NVIDIA Just Released Audio Flamingo 3: An Open-Source Model Advancing Audio General Intelligence

I heard about artificial general intelligence (AGI)? Meet its auditory counterpart –Public intelligence sound. with Flamingo 3 Voice (AF3)NVIDIA offers a big leap in how to understand machines and their mind around the sound. Although previous models can copy speech or classify sound clips, they lacked the ability to explain the sound in a rich way in context, similar to human-speech, surrounding sound and music, and extended periods. AF3 changes it.
With Flamingo 3 Voice, Nvidia is presented Big Open Source Model (Lalm) This not only hears, but also understands and reasons. AF3 is built on a five-stage curriculum and is played by AF-WWHISPER encrypted, and AF3 supports long audio inputs (up to 10 minutes), multi-turn chat, thinking upon request, and even sound reactions to the cabinet. This puts a new tape of how artificial intelligence systems interact with sound, making us closer to AGI.

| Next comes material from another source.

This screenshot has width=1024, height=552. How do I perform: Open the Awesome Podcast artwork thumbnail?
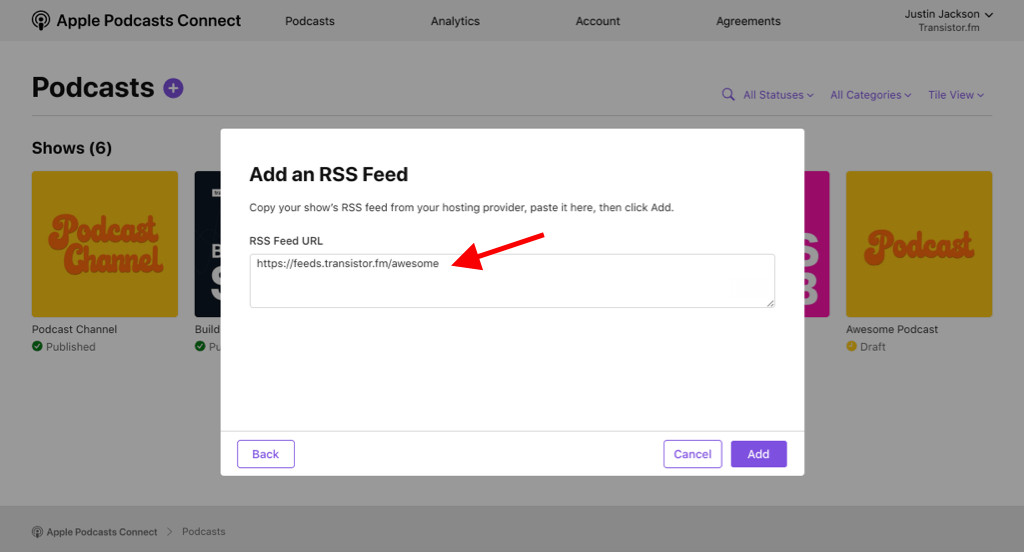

The basic innovations behind Audio Flamingo 3
- AF-LHISPER: A unified audio encoder AF3 AF-LHISPER is used, which is a new encoder adapted from Whisper-V3. It processes speech and surrounding sounds and music using the same architecture – and the main restriction of the previous Lalms that use separate codes, which leads to contradictions. AF-LHISPER reinforces data structure collections, classified descriptive data, and a 1280-conversion space for emissions to align text representations.
- Series of Voice: Thinking at request Unlike fixed quality guarantee systems, AF3 is equipped with “thinking” capabilities. Using the AF-TINK data collection (examples of 250 thousand), the model can think about the thinking chain when claiming it, allowing it to explain the steps of reasoning before reaching an answer-a major step towards a transparent sound.
- Multiple conversations, multiple conversations Through the AF-CAT Data set (75K Dialogue), AF3 can hold contextual conversations that include multiple audio inputs across turns. This simulates interactions in the real world, as humans refer to previous sound signs. It also provides sound conversations to Sufi using the text transmission unit to words.
- Long audio thinking AF3 is the first completely open model that is able to think about the audio inputs for up to 10 minutes. Training the model with Longauio-XL (examples of 1.25 meters), the model supports tasks such as summarizing, understanding podcasts, discovering mockery, and time grounding.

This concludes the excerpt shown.